> _TEXTO SELECCIONADO_:
□ □ □ □ □ □ □

Es positivo que la gente no esté del todo anestesiada ante la injusticia que la inseguridad genera en los más pobres. Pero, por otro lado, esa sorpresa revela que amplios sectores de la población siguen sin caer en la cuenta de la gravedad de la grieta social del país y en las consecuencias que ella puede llegar a tener, al margen de las que ya tiene y todos conocemos.

Algunos dijeron "oh, parece las favelas de Río de Janeiro". En las favelas los narcos derriban helicópteros con cohetes, o sea que aún no hemos llegado a eso (quizá sea cuestión de tiempo), pero en algún sentido lo que pasó en Casavalle es peor que lo que ocurre en los morros cariocas.

□ □ □ □ □ □ □

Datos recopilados
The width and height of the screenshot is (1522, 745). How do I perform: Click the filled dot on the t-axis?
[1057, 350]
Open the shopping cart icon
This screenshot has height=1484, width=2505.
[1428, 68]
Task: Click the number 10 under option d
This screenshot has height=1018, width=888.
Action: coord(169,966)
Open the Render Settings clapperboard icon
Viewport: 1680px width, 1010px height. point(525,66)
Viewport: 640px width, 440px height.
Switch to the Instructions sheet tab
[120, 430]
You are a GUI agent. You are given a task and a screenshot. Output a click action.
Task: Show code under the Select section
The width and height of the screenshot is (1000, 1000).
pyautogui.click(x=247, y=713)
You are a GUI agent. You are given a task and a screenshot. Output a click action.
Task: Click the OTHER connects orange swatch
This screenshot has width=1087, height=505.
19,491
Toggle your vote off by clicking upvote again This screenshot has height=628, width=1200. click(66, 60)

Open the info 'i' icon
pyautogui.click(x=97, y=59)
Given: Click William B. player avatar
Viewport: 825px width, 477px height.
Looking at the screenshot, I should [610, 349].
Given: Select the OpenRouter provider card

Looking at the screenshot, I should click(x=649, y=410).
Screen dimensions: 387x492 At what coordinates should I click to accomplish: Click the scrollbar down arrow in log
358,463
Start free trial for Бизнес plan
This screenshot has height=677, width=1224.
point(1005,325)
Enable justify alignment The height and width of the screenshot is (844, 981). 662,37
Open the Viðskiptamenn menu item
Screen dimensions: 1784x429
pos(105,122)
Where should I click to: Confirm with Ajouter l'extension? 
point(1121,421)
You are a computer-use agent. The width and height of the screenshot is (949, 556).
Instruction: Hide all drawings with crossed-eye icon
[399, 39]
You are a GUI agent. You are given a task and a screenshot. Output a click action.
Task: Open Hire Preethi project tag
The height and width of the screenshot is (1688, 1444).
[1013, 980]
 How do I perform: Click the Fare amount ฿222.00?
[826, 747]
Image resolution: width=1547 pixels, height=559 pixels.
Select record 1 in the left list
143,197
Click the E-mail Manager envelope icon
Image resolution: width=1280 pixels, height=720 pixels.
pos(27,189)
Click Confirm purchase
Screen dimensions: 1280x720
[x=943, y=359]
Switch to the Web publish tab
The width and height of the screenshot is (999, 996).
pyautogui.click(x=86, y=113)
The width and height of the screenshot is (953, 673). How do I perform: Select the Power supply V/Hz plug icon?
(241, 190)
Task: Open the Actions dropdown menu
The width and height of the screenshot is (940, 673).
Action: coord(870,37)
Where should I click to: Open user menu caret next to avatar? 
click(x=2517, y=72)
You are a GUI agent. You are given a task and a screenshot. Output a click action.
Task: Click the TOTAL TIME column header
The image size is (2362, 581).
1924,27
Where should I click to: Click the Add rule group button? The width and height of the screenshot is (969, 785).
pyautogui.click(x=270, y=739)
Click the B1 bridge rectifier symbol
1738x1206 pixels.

□ □ □ □ □ □ □

> _CONSIGNA_: Según el texto seleccionado, ¿qué derriban los narcos con cohetes en las favelas?

> _RESPUESTA_: Helicópteros.